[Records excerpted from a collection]
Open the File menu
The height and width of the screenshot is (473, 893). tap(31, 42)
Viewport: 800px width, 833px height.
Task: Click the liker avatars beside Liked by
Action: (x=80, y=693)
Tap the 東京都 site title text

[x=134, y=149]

WORK TASK:
Wherever a line in the entries holds "height", copy that line.

SOLUTION:
The height and width of the screenshot is (473, 893). tap(31, 42)
Viewport: 800px width, 833px height.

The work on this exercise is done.